And it’s true, compromise doesn’t have the best track record in this land. It’s easy to see why persons of very different views would feel similarly the lure of totality, the appeal of going big, going fast, going all the way. This vision is one of exclusionary totality, not inclusiveness or compromise. It’s a vision that demands that you fight for what you believe, making no concessions, admitting no errors. Let politics be the art of dominance, of getting a margin just big enough to seize control and obliterate those with whom we disagree. Even for those without a taste for dominance, we seem drawn more often toward avoidance and self-exile than to the thankless and seemingly cowardly effort to make ourselves understandable to one another. As the greatest fighter of all time taught, the hands can’t hit what the eye can’t see.
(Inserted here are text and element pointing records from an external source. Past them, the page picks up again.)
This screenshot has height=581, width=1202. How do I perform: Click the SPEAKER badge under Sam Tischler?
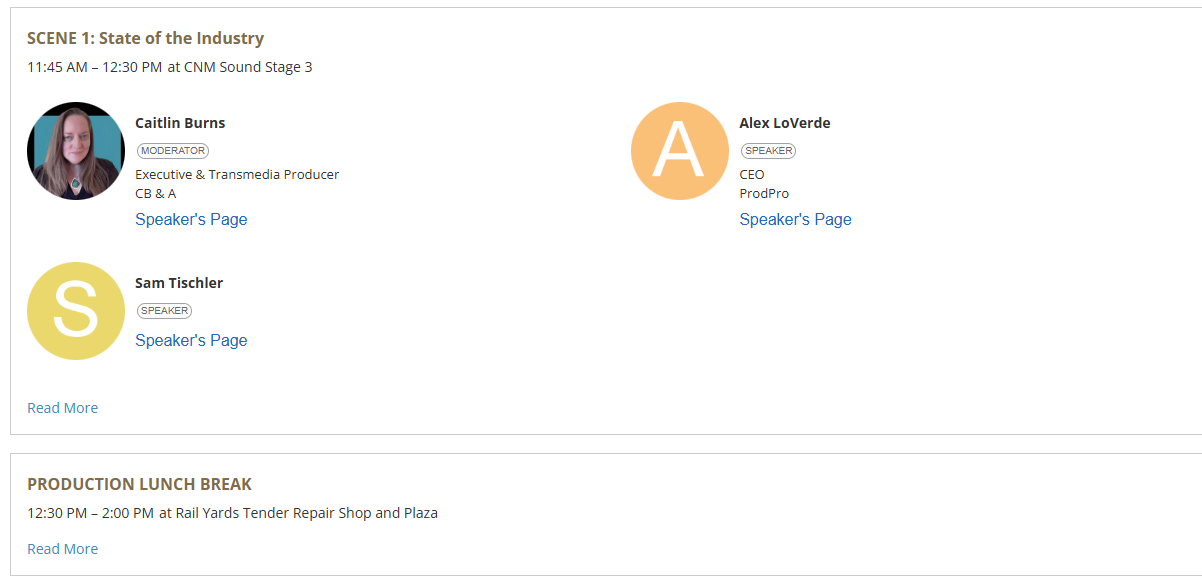point(164,311)
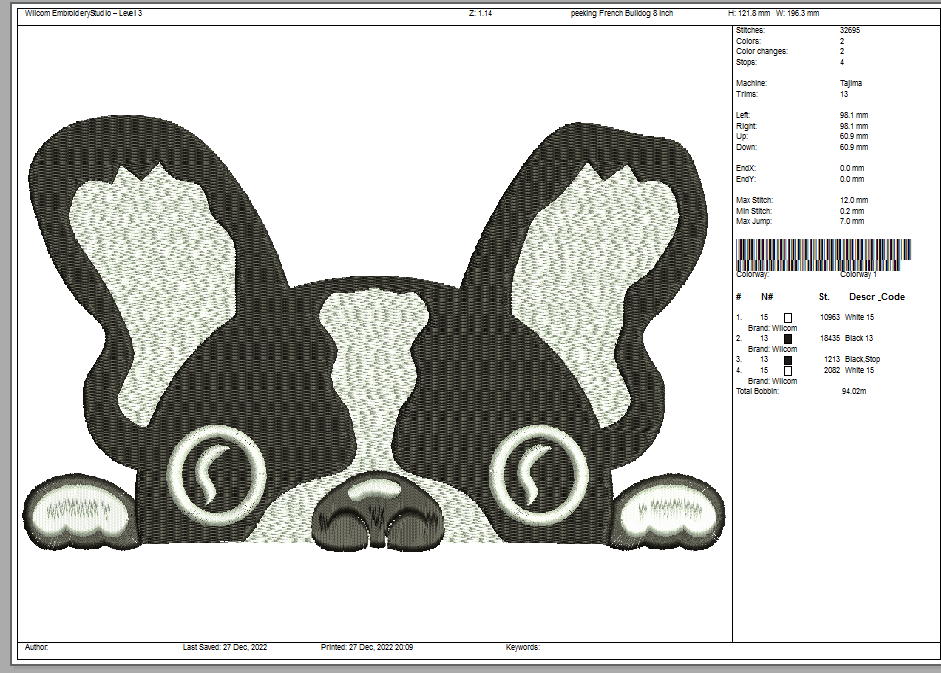
Task: Click the Last Saved date in footer
Action: [225, 647]
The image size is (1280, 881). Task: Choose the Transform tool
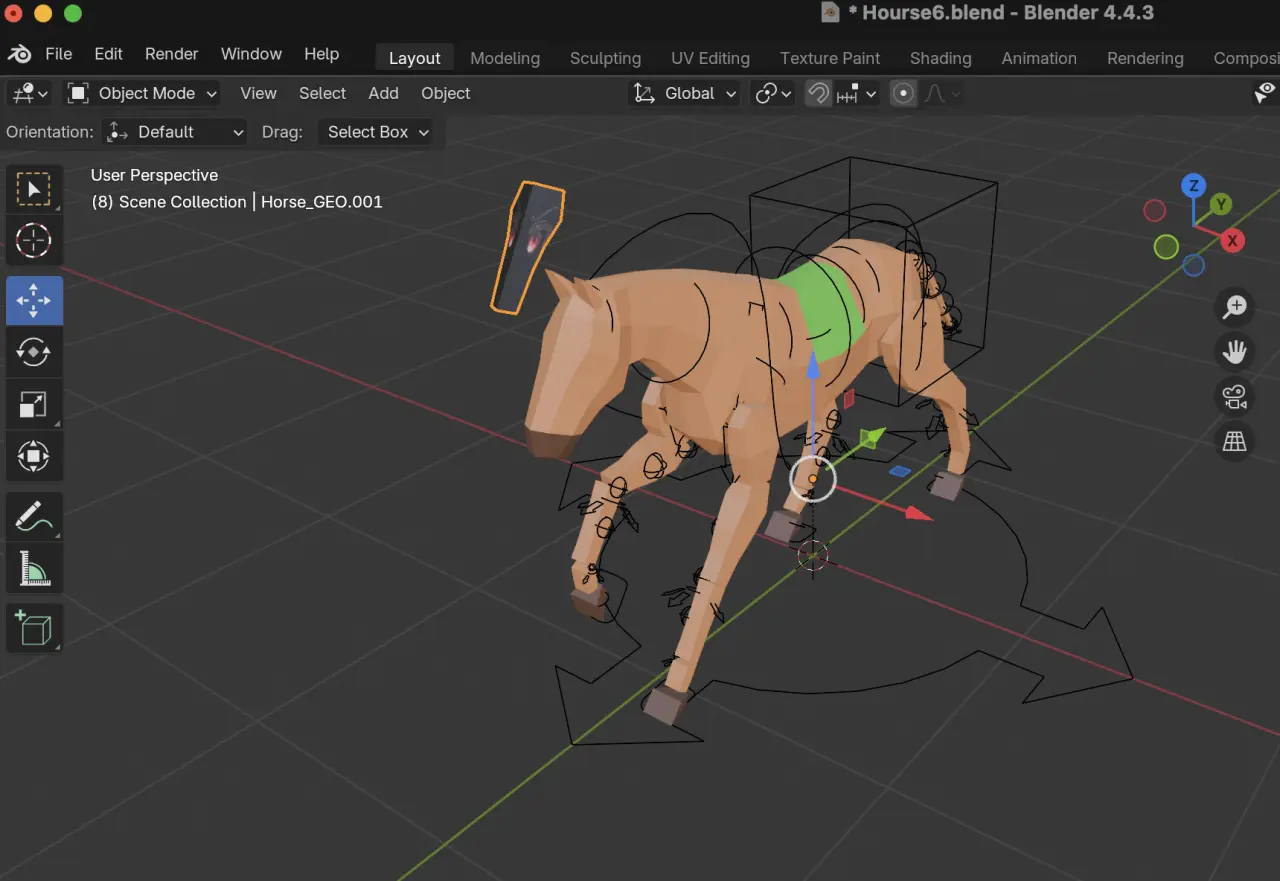[34, 457]
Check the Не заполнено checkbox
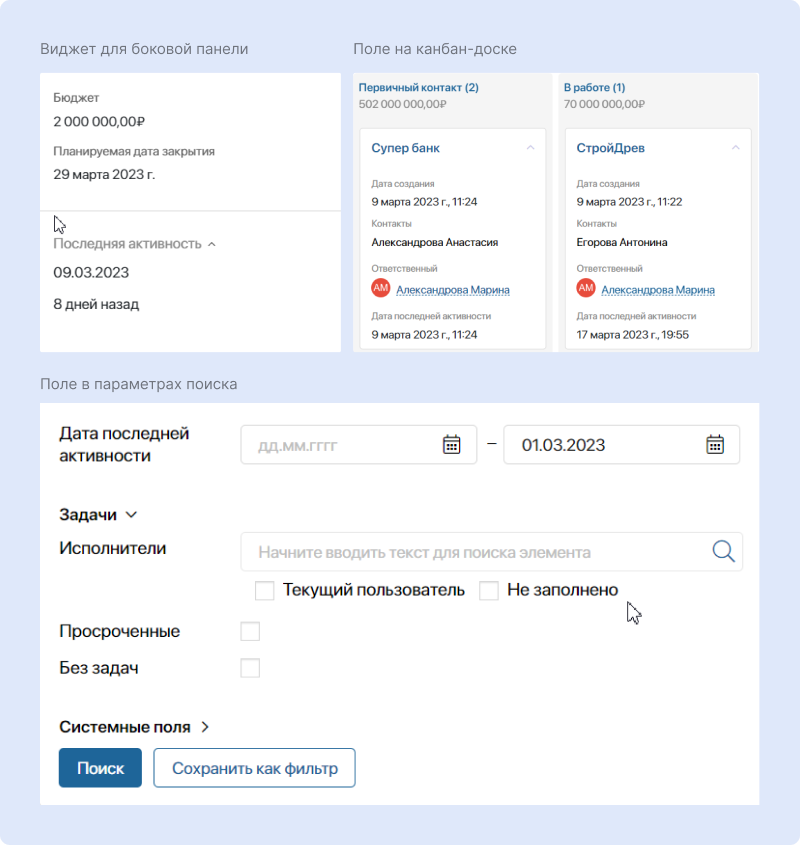The width and height of the screenshot is (800, 845). (x=489, y=591)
And then the shadow goes to sea, still indifferent to the Earth below, indifferent to the little creatures here, indifferent to these people indifferent to their own histories. Or perhaps we are not indifferent, but just no more capable than butterflies and bees of seeing the long path and of deciding to change it. The Great American Eclipse illuminates, or darkens, a land still segregated, a land still in search of equality, a land of people still trying to dominate each other. When the lovely glow of a backlight fades, history is relentless, just one damn fact after another, one damning fact after another.
America is a nation with debts that no honest man can pay. It is too much to ask that these debts simply be forgiven. But perhaps the strange path of the eclipse suggests a need for reorganization. We have figured out, more or less, how to count every person. We have not yet found a political system in which every person counts equally.